#### [PASSAGE TO READ]

========================================================================

Therefore, your point, Janice, what’s next? I think the Zelensky government initially will go to Lviv in the far west of Ukraine, establish its seat of government there, hope that the distance between the Russian advance in Lviv is in some ways sufficient for them to reconstitute their own armed forces and block Russia. The further Russia goes into Ukraine, the further west they’re forced to go, the longer their supply lines come, the more vulnerable those are to insurgencies, the more they will be challenged. The longer those Russian troops are dragged away from their home bases, the harder it is to sustain that campaign. 

So, I think the Zelensky government, if it has not already done so, will be moving to live in in the far west. Then if the Russians seek to come all the way to that border, I think they will then simply step across the border, the Zelensky government into Poland. There are U.S. troops there; there are Polish troops there. Believe me, Vladimir Putin will not cross a NATO border in anger. It would be a massive military mistake. He’s about to make a massive economic mistake. Crossing a NATO border in anger would bring the full military force of this alliance against him.

So, I think the Zelensky government will be well-positioned, go to Lviv, and if they have to simply come across the border government in exile, the Poles will welcome that, the rest of the alliance will support it. And then like Charles de Gaulle, in the Second World War, you create kind of a free Ukraine Government. The West will fund the Ambassadors, fund the embassies, fund the seat at the United Nations, it will do everything to continue to support it. And I think at that point, that’s when Vladimir Putin’s problems really begin.

JANICE GROSS STEIN: Admiral, let me ask you about two other dimensions of this war before we talk about NATO. One, of course—

ADMIRAL STAVRIDIS: Wait, is wine permitted at a Munk Dialogue event? 

JANICE GROSS STEIN: Yes. Totally is. It always improves the conversation. Let’s talk first about the war at sea. The Ukrainian Navy, the Russian Navy—this is something that you know intimately. How will that play out? What happens to the Russian capacity to export by sea? 

And then just briefly cyber. How worried should all NATO members be, including Canada, that there will be retaliatory cyber attacks for the sanctions that we joined with other NATO members in announcing today?

ADMIRAL STAVRIDIS: Now, these are very smart questions. So, much of the analysis is focused on the land war, and that’s appropriate and understandable. There’s a lot of, you would say in my trade, flashbang going on ashore, but it’s the electrons and it’s the sea that I’m watching, particularly on the sea. This is where Russia dominates completely. The Ukrainian Navy, much of which was already taken in 2014, has never seriously been reconstituted. NATO has the Turkish Navy, the Romanian Navy, the Bulgarian Navy, and the U.S. Navy often deploys to the Black Sea, as do the French Navy and the British Navy, among others. So, there’s a significant NATO presence in and around, but immediately around Ukraine, in that ten-to-fifty-kilometer range off the coast, those are Russian waters at this point. Frankly, this is a big part of Vladimir Putin’s motivation, because the Black Sea itself is full of hydrocarbons, and is crucial in terms of Russian access to the eastern Mediterranean. So, watch for that Black Sea fleet of Russia to continue to dominate those waters to the south, to blockade this portion.

========================================================================

#### [LISTED RECORDS]
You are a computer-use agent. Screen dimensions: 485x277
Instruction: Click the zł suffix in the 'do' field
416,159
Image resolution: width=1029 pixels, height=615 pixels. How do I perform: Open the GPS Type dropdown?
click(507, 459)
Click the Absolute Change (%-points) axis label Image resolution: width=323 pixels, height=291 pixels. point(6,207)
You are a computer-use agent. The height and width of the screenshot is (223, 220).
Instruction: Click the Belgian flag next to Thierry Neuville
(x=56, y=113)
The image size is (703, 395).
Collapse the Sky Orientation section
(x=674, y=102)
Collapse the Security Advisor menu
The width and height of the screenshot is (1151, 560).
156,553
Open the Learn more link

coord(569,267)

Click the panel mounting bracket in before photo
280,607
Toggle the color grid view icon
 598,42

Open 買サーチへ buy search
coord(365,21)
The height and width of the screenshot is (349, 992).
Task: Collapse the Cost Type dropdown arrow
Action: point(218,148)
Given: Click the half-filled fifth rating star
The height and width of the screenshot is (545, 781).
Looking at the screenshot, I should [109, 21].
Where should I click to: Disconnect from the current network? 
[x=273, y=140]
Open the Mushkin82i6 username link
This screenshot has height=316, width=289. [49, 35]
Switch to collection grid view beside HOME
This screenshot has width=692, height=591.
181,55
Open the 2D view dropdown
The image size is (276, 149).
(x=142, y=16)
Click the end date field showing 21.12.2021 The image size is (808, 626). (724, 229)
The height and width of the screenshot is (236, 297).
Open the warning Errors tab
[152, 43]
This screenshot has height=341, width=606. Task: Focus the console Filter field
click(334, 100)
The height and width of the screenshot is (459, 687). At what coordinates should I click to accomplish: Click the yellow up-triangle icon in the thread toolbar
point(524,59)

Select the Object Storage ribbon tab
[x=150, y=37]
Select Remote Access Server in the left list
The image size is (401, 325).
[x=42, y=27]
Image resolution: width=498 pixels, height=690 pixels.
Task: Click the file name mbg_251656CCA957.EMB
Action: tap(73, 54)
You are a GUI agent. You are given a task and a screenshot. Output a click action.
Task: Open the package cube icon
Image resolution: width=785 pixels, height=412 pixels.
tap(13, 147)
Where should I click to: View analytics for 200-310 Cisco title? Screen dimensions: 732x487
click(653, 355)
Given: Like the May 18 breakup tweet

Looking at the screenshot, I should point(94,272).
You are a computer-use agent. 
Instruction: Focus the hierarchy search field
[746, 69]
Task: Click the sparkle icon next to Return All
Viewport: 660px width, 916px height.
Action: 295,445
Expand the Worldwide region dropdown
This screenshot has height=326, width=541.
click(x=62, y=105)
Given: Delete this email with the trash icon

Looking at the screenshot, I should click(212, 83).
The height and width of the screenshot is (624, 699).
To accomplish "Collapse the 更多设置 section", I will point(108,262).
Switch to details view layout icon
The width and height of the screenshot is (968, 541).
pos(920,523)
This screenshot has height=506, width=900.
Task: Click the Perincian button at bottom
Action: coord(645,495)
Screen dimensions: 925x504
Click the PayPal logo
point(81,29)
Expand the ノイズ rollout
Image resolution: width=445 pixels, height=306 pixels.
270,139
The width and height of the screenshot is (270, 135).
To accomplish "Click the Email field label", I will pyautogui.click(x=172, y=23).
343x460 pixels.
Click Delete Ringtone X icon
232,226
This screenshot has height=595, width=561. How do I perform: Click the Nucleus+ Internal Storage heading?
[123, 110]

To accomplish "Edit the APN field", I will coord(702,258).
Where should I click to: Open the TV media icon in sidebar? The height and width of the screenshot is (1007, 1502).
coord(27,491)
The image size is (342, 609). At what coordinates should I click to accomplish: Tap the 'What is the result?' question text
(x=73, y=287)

========================================================================

#### [ASSIGNMENT A]
According to the transcript of the Munk Dialogue on the war in Ukraine, which city does Admiral Stavridis expect the Zelensky government to move to first?
#### [ASSIGNMENT B]
Does each statement agree with the transcript of the Munk Dialogue on the war in Ukraine? (i) Stavridis expects Vladimir Putin to cross a NATO border in anger. (ii) The Ukrainian Navy has been seriously reconstituted since 2014. (iii) The Black Sea is described as full of hydrocarbons.
#### [ASSIGNMENT C]
Write the next part of the transcript of the Munk Dialogue on the war in Ukraine, starting after its last sentence.

#### [REPLY A]
Lviv, in the far west of Ukraine.

#### [REPLY B]
(i) No: "Believe me, Vladimir Putin will not cross a NATO border in anger."
(ii) No: "The Ukrainian Navy, much of which was already taken in 2014, has never seriously been reconstituted."
(iii) Yes: "the Black Sea itself is full of hydrocarbons"

#### [REPLY C]
Now, again, Ukraine can still continue to get logistics and supplies from the West, through its western borders, but from the sea? Not going to happen. And to your student there in Odesa, you’re going to see a lot of Russian worship activity in those waters. So, that’s a zone that Russia will be quite dominant in, and they will use it effectively to blockade Ukraine from the sea. And if the Russian offensive is slowed or stopped in central Ukraine, look for Russia to use an amphibious assault to put troops ashore behind the lines of the Ukrainians. So, unfortunately, that zone, I would have to cede to Russia, and they have a lot of options to use it. 

Cyber—here I’ve been surprised. The assault as I mentioned was kind of a textbook. Take out the air control, create the refugee streams, knock down the command and control, send the shock troops in. But what’s missing thus far has been a cyberattack, particularly on the electric grid. This is something Putin has the capability to really switch off. He has not done that. I think he doesn’t want to show that to the West, show that technical capability. We would learn a lot on our side of the cyber divide watching. Then secondly, it’s a human rights violation, a pretty clear one, that I think he is less likely to conduct unless he absolutely has to. So, cyber—for the moment the frame is frozen, and you’ll see some minor DDoS attacks, but Putin is holding those cyber cards back at the moment. 

Now, Janice, here’s what’s important. Once those sanctions go into effect, Putin will be consolidating control over Ukraine at this point. Perhaps we’ll see, but let’s assume for the moment that he is, then the massive sanctions hit. He’s out of the SWIFT system; he’s out of the banking sector; he’s, he’s out of hydrocarbons. There are secondary sanctions imposed across the board by the U.S., Canada, Europe, Japan, Australia. He feels the walls closing in economically. That’s the point when I think he will be very tempted to use cyber to conduct horizontal escalation.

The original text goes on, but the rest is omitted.